My reaction to my breast cancer diagnosis was probably much the same as anyone who’s experienced getting that type of news. I think it’s universal. There’s shock, feeling overwhelmed and fear…the word “cancer” is so imbued with fear. The medical profession has created a monster out of the many diseases called cancer.
In the beginning, when the news and fear were fresh, I went along with my doctor and had bone & CT scans followed by an appointment with a surgeon to discuss my options.
The very fact that our first port of call to “discuss our options” with a surgeon is telling. We don’t really have options in the eyes of western medicine. Their protocol is to operate and then poison.
I was told my choices were a lumpecotomy (with sentinel node biopsy) followed by chemo, or a mastectomy followed by radiation.
There was pressure to make an immediate decision during this appointment which I wasn’t comfortable with. Even though I was still feeling overwhelmed and in a state of shock, I was determined not to make decisions based in fear so I said I’d think about it and get back to them in a week. I always knew that I would refuse chemo and radiation.
After doing some research and speaking to cancer survivors, I chose to have a lumpectomy without a sentinel node biopsy and remained firm in my decision to forego chemo and radiation. I opted not to undergo mammography as current research shows that they are dangerous and unreliable.
Under the guidance of a naturopath I have been pursuing alternative therapies as my post-operative protocol and thermal imaging to check on my progress.
I am a firm believer in alternative medicine and think it is our right to choose which protocols are right for each of us on an individual basis. It’s a matter of researching the many different therapies available, both conventional and alternative, and trusting that we know what is best for ourselves. Your choice may be to follow the surgery/chemo/radiation route. Only you can know what is best for you.
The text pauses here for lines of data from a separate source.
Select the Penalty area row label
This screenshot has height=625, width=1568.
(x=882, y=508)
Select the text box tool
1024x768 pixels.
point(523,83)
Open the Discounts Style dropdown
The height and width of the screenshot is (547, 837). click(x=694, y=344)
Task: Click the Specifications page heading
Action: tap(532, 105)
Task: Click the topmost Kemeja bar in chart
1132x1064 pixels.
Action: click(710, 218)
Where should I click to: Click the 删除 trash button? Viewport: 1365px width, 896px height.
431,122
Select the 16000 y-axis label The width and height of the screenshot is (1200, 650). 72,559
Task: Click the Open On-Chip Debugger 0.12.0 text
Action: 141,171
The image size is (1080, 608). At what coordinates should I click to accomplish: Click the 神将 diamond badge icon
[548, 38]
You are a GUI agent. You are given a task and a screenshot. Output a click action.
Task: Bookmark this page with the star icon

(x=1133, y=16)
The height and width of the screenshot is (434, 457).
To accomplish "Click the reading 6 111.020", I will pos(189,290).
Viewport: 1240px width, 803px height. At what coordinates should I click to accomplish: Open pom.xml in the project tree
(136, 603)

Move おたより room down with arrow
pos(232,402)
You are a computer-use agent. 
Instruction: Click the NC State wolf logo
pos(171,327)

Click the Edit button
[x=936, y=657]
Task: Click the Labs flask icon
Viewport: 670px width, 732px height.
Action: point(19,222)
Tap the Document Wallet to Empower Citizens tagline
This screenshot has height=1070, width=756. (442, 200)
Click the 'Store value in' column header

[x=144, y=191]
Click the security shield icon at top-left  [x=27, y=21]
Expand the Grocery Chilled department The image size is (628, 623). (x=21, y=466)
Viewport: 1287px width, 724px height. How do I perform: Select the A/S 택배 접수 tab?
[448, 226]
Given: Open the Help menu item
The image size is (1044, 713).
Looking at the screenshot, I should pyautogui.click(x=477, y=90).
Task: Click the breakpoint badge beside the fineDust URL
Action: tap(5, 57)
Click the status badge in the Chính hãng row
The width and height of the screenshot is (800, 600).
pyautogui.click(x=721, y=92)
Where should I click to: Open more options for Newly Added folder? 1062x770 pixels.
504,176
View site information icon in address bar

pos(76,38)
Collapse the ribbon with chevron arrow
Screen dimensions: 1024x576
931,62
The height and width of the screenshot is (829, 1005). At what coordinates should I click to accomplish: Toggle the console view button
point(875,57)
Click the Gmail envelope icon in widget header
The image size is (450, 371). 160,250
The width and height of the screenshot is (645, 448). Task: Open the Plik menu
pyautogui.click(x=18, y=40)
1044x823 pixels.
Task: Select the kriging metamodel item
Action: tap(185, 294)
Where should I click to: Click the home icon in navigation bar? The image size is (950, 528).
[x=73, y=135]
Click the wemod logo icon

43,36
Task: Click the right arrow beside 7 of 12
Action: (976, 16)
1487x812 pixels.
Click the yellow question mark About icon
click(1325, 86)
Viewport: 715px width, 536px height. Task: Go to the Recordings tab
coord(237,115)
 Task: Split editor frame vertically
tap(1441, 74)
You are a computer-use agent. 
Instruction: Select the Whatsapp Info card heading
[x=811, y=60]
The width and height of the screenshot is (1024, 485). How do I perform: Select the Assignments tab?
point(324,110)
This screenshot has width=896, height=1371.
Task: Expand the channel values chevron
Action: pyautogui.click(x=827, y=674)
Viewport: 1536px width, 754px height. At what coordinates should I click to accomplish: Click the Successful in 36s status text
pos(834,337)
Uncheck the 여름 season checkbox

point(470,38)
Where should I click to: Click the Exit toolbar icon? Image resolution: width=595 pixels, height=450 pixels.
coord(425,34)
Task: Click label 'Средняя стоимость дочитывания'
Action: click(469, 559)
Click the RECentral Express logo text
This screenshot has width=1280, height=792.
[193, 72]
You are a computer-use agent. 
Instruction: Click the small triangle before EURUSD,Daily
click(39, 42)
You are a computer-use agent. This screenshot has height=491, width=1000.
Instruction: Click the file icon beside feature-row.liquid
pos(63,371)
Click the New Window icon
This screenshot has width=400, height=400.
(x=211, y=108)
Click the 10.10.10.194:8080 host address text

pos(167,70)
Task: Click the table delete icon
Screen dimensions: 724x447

However we all deserve more choices, information and support when it comes to making treatment decisions.
The best advice I can give anyone facing a cancer challenge is to stand up for yourself, demand information and respect for whatever choice it is that you ultimately make. If you are struggling, make sure you have an advocate who understands and respects your preferences and can help you when dealing with medical practitioners.
I came to realise only months after my diagnosis that cancer was the best thing that had ever happened to me. Many people can’t understand how that can be.
Before cancer I was burning myself out in my work which resulted in not having the time, energy or inclination to meet people. Six months before my diagnosis I’d moved three hours from where I used to live to be closer to my elderly father and didn’t know anyone. Post-cancer I’ve been on several road trips to visit friends and family. I’ve joined different Meet Up groups and have met some absolutely beautiful people who add magic to my life. My social life is busier, richer and more rewarding than it ever has been. I connect deeply with people and share of myself as never before. I feel truly blessed. You really do find gifts in the struggle.
Recently I’ve been getting to know a friend better. We’ve known each other for a couple of years but not well. On a stroll along the beach recently she said “Can I tell you something? I like the new Maria much better than the old Maria”. So do I.